Efficient Big Integer Multiplication and Squaring Algorithms for Cryptographic Applications

School of Computer Sciences, Universiti Sains Malaysia, Penang 11800, Malaysia

Received 15 November 2013; Revised 4 July 2014; Accepted 5 July 2014; Published 24 July 2014

Academic Editor: Jin L. Kuang

Copyright © 2014 Shahram Jahani et al. This is an open access article distributed under the Creative Commons Attribution License, which permits unrestricted use, distribution, and reproduction in any medium, provided the original work is properly cited.

Abstract

Public-key cryptosystems are broadly employed to provide security for digital information.
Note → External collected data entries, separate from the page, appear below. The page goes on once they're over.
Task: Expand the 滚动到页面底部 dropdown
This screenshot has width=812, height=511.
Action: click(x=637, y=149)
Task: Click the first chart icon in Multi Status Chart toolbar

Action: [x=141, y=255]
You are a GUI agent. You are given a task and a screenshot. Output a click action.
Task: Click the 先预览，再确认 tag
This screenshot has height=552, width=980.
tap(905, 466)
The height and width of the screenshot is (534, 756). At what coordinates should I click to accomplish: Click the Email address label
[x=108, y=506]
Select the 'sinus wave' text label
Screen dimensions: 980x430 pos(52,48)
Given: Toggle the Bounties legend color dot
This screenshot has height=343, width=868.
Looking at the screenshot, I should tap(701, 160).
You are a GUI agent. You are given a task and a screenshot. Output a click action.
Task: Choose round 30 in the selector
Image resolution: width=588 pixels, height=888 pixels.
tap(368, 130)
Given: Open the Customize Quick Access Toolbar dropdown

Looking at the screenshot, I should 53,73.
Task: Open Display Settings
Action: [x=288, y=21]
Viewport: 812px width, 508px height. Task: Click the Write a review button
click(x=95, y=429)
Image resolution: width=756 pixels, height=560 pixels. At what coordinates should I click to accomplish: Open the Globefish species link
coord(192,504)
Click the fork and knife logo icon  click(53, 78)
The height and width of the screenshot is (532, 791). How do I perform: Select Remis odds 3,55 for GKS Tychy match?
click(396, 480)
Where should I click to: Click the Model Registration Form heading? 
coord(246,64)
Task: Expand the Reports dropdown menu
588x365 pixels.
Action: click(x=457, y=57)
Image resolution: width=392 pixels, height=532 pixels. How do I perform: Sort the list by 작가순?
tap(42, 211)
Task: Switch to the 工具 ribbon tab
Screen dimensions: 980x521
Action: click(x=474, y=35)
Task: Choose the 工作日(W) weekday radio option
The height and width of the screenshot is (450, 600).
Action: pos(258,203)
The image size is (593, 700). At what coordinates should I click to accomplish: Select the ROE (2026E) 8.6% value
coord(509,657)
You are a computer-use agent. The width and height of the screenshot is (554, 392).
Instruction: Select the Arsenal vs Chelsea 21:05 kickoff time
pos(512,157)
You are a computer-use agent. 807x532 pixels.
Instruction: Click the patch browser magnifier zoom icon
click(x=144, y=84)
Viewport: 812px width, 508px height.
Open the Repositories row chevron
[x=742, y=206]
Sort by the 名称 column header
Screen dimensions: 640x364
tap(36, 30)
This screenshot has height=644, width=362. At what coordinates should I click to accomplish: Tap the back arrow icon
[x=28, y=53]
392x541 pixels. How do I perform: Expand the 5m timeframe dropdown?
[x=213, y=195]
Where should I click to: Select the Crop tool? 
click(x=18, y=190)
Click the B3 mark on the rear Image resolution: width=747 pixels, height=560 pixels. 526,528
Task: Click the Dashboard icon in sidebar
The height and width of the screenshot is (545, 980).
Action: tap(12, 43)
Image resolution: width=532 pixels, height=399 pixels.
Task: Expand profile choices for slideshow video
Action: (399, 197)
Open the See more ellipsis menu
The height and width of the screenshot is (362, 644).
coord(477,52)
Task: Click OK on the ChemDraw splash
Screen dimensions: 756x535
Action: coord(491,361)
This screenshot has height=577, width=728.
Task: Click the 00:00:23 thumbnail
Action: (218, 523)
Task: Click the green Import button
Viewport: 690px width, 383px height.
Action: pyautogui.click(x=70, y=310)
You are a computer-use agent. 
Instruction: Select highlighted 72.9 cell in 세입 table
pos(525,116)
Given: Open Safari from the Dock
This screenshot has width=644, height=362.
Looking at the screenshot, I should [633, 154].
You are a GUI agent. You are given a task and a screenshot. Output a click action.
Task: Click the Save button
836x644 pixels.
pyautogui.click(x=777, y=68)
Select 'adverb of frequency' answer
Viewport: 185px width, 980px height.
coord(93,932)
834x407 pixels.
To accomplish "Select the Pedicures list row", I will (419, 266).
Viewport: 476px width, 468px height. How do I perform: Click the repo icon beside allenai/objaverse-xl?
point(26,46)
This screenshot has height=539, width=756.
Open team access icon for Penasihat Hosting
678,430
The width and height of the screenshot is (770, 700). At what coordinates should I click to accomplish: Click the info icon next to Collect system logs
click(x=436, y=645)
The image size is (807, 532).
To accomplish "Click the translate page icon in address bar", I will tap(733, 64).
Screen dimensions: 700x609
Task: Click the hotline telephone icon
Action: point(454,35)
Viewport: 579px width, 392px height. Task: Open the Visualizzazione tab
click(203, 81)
Improving the efficiency of public-key cryptosystem through speeding up calculation and using fewer resources are among the main goals of cryptography research. In this paper, we introduce new symbols extracted from binary representation of integers called Big-ones. We present a modified version of the classical multiplication and squaring algorithms based on the Big-ones to improve the efficiency of big integer multiplication and squaring in number theory based cryptosystems. Compared to the adopted classical and Karatsuba multiplication algorithms for squaring, the proposed squaring algorithm is 2 to 3.7 and 7.9 to 2.5 times faster for squaring 32-bit and 8-Kbit numbers, respectively. The proposed multiplication algorithm is also 2.3 to 3.9 and 7 to 2.4 times faster for multiplying 32-bit and 8-Kbit numbers, respectively. The number theory based cryptosystems, which are operating in the range of 1-Kbit to 4-Kbit integers, are directly benefited from the proposed method since multiplication and squaring are the main operations in most of these systems.